Affiliations: Center for Secure Information Systems & Department of Information and Software Systems Engineering, George Mason University, Fairfax, Virginia 22030, U.S.A.
Note: [1] The work of both authors was partially supported by the National Security Agency through contract MDA904-92-C-5140. We are grateful to Pete Sell, Howard Stainer, and Mike Ware for making this work possible.

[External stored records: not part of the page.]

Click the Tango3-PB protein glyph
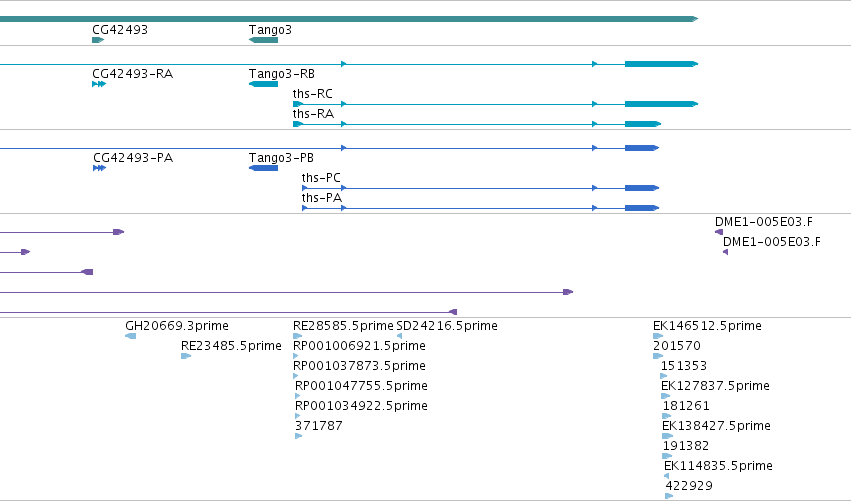 coord(263,168)
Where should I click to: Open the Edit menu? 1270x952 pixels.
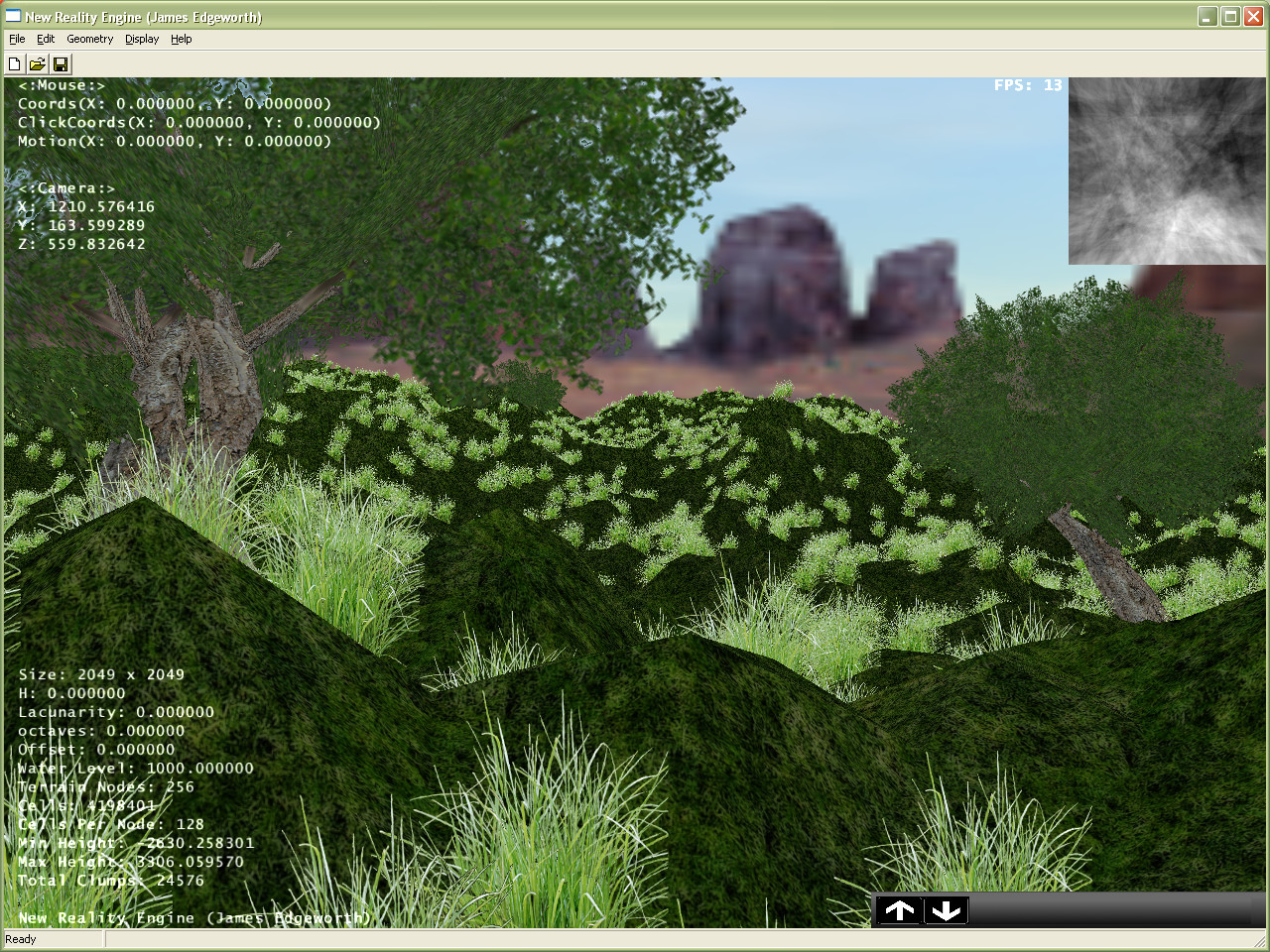click(45, 39)

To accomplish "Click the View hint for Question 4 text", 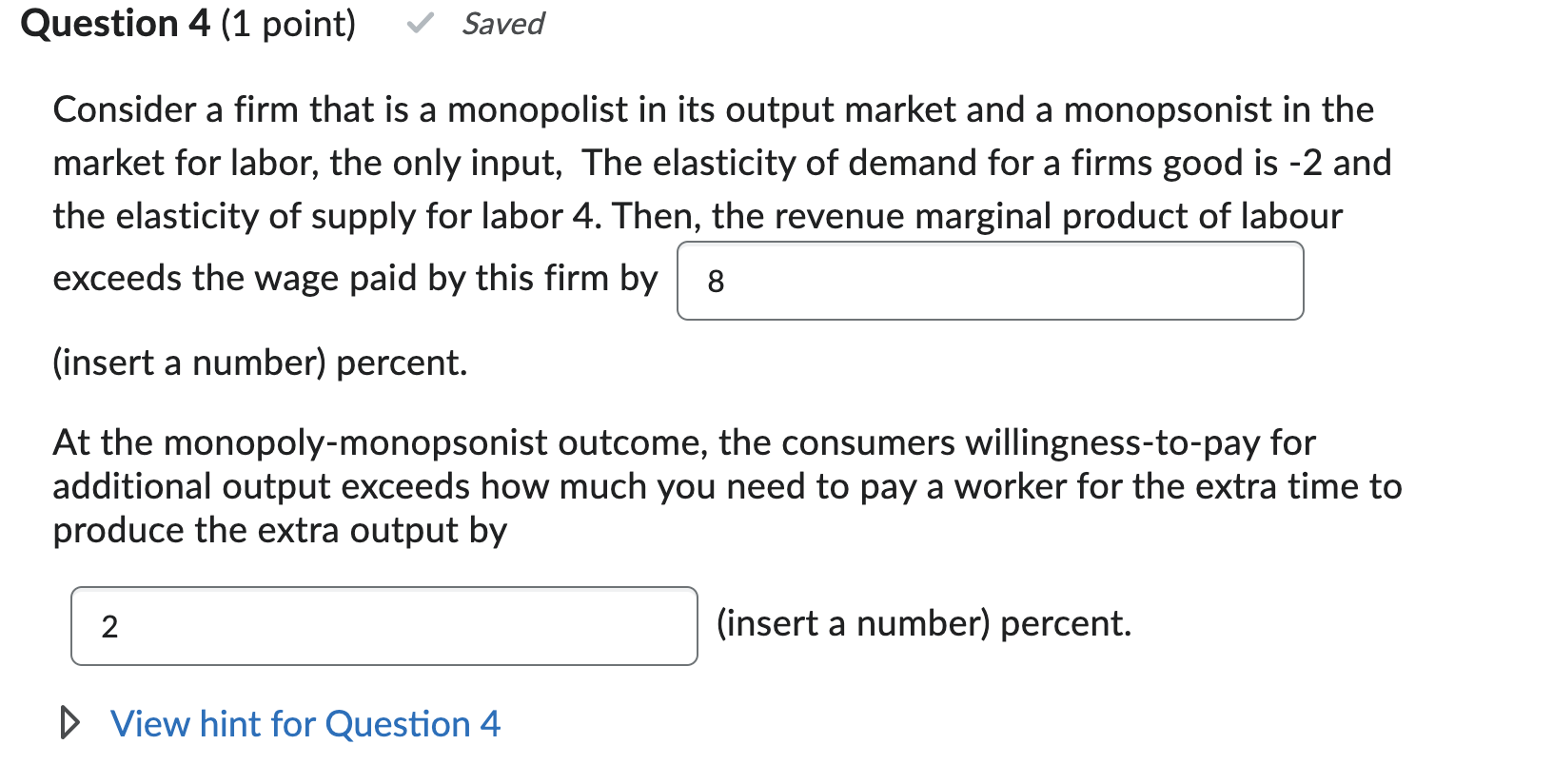I will (305, 724).
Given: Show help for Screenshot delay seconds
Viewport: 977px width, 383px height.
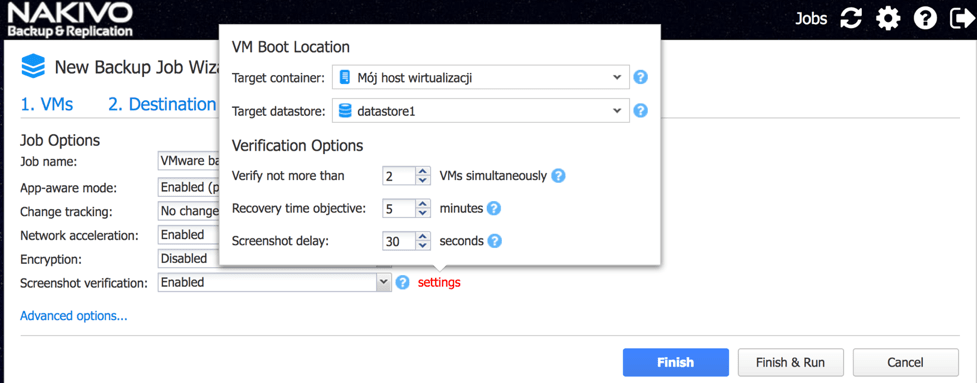Looking at the screenshot, I should (495, 241).
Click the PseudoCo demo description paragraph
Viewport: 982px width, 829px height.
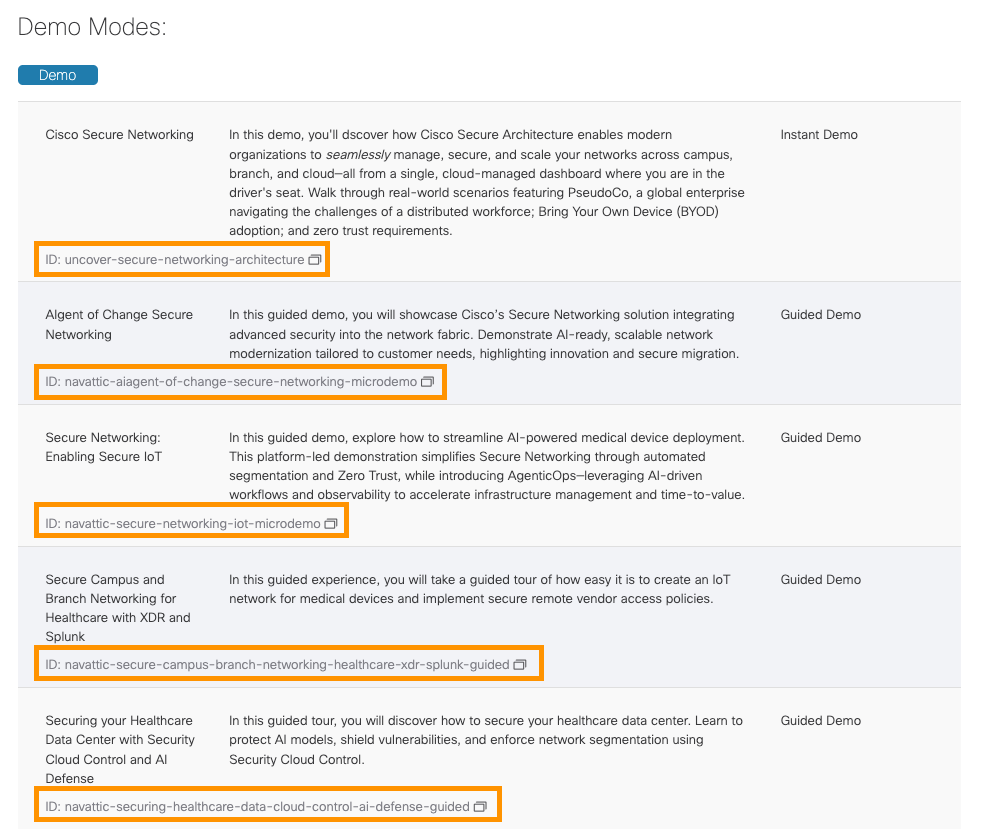487,182
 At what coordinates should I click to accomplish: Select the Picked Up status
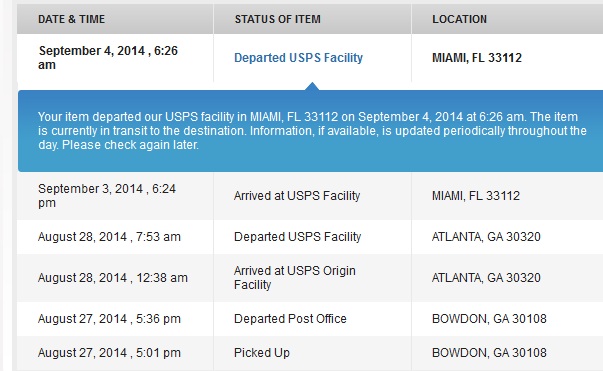262,353
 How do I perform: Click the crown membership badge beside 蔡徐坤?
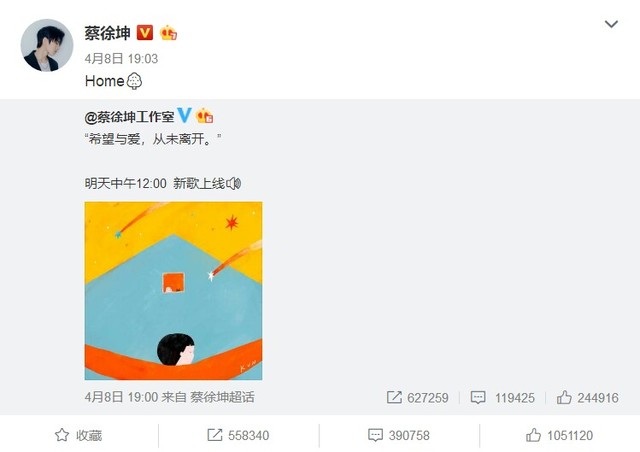tap(168, 33)
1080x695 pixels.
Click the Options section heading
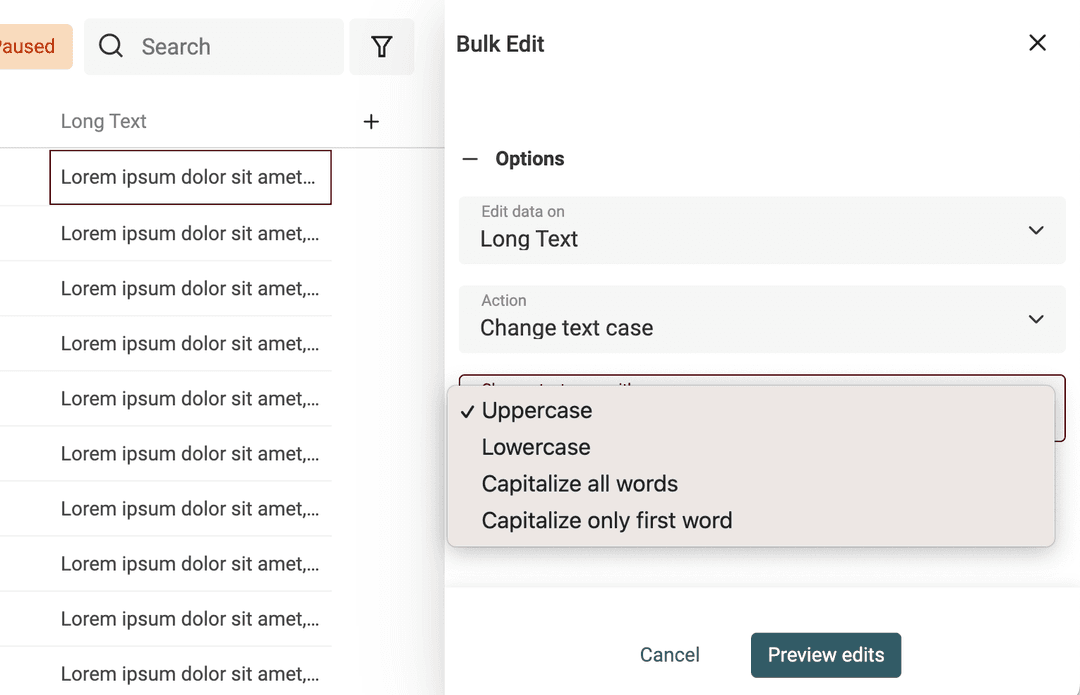pyautogui.click(x=529, y=159)
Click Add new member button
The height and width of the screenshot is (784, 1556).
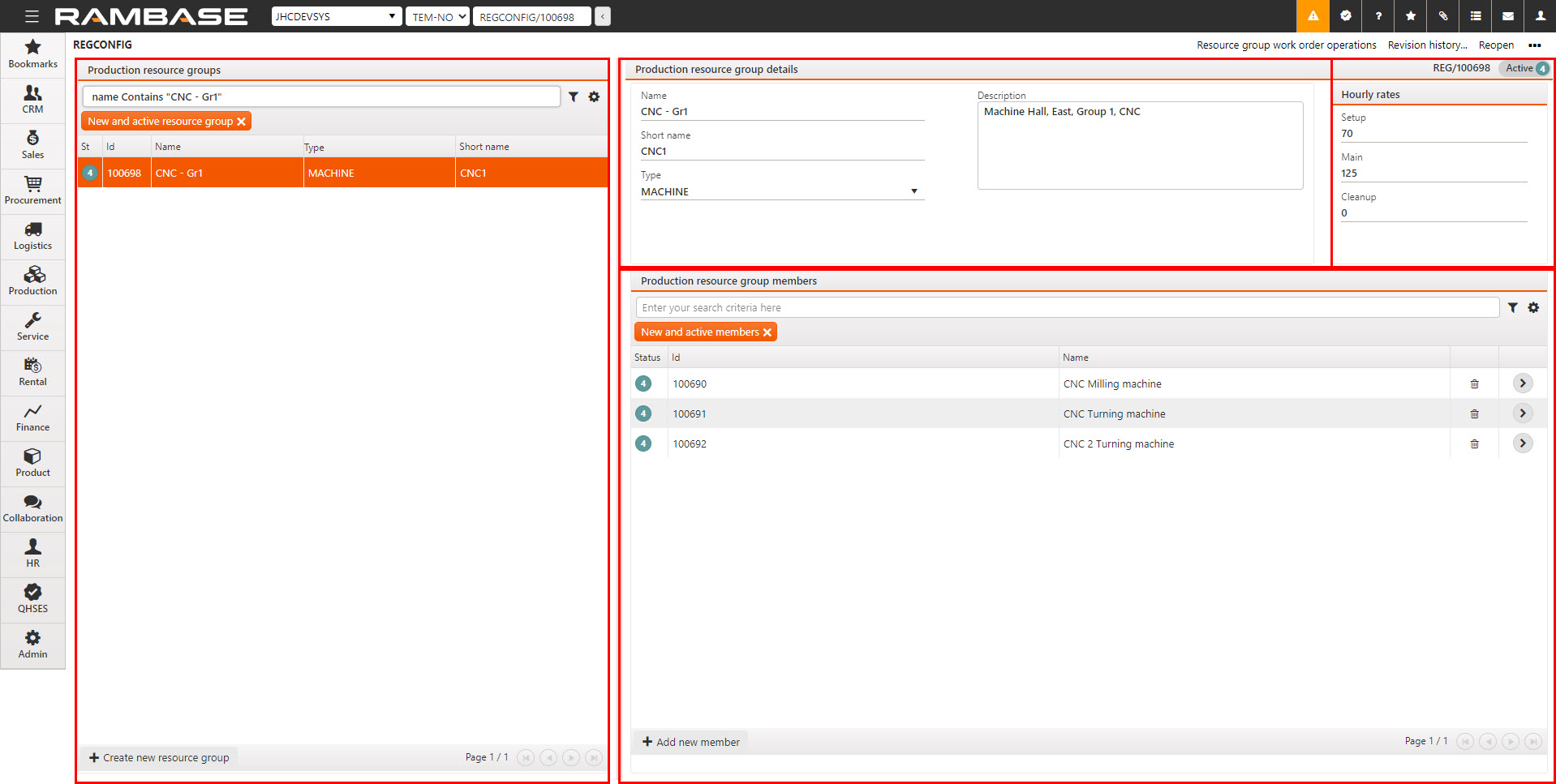coord(690,742)
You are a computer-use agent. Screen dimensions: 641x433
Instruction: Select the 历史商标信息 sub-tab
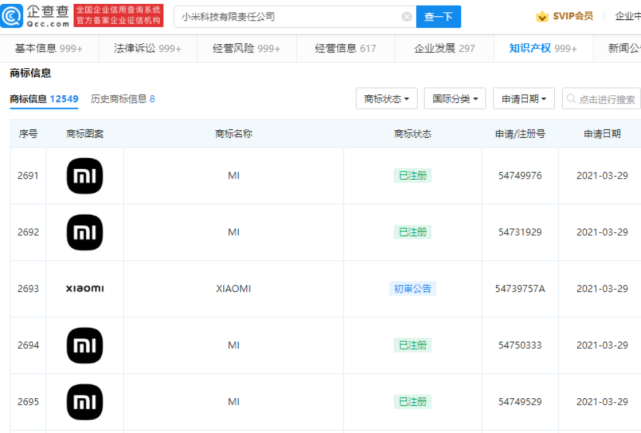tap(122, 99)
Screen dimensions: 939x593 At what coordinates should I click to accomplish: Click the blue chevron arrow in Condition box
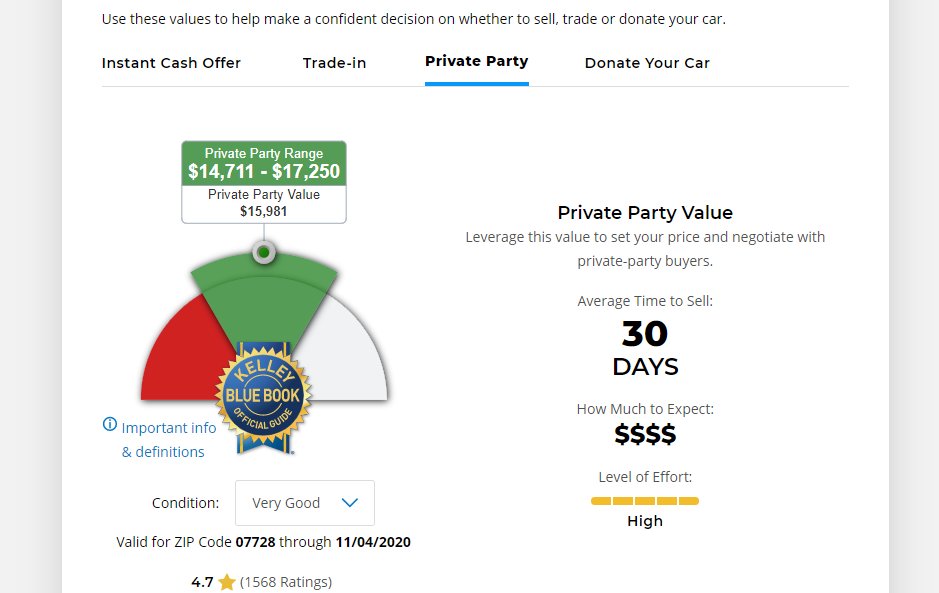[350, 503]
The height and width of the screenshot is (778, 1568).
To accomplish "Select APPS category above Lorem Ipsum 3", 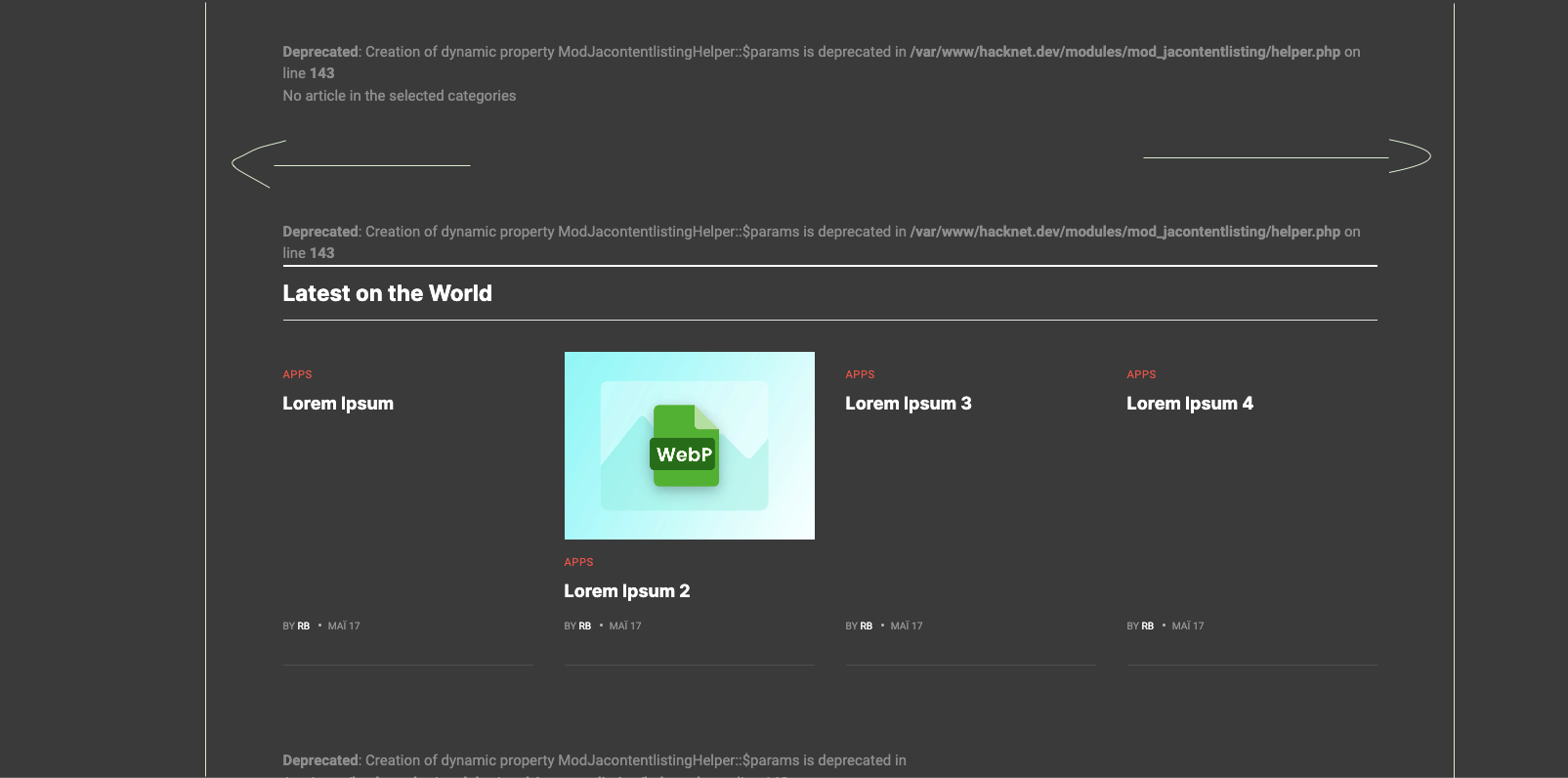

Abstract: This paper presents a kernelized architecture (i.e., an architecture in which no subject is exempted from the simple-security and ⋆-properties) for multilevel secure (mls) object-oriented database management systems (DBMS’s) which support write-up. Relational mls DBMS’s typically do not allow write-up, due to integrity problems arising from the blind nature of write-up operations in these systems. In object-oriented DBMS’s, on the other hand, sending messages upwards in the security lattice does not present an integrity problem because such messages will be processed by appropriate methods in the destination object. However, supporting write-up operations in object-oriented systems is complicated by the fact that such operations are no longer primitive; but can be arbitrarily complex and therefore can take arbitrary amounts of processing time. We focus on support for remote procedure call (RPC) based write-up operations. Dealing with the timing of such write-up operations consequently has broad implications on confidentiality (due to the possibility of signaling channels), integrity, and performance. We present an asynchronous computational model for mls object-oriented databases, which achieves the conflicting goals of confidentiality, integrity, and efficiency (performance). This requires concurrent computations to be generated within a user session, and for them to be scheduled so the net effect is logically that of a sequential (RPC-based) computation. Our work utilizes an underlying message filter security model to enforce mandatory confidentiality. We demonstrate how our computational model can be implemented within the framework of a kernelized architecture. In doing so, we present various intra-session and inter-session concurrency schemes. The intra-session schemes are concerned with the scheduling and management of concurrent computations generated within a user session, and we present conservative as well as aggressive scheduling algorithms. The inter-session schemes provide the traditional concurrency control functions of managing shared access to database objects, across user sessions.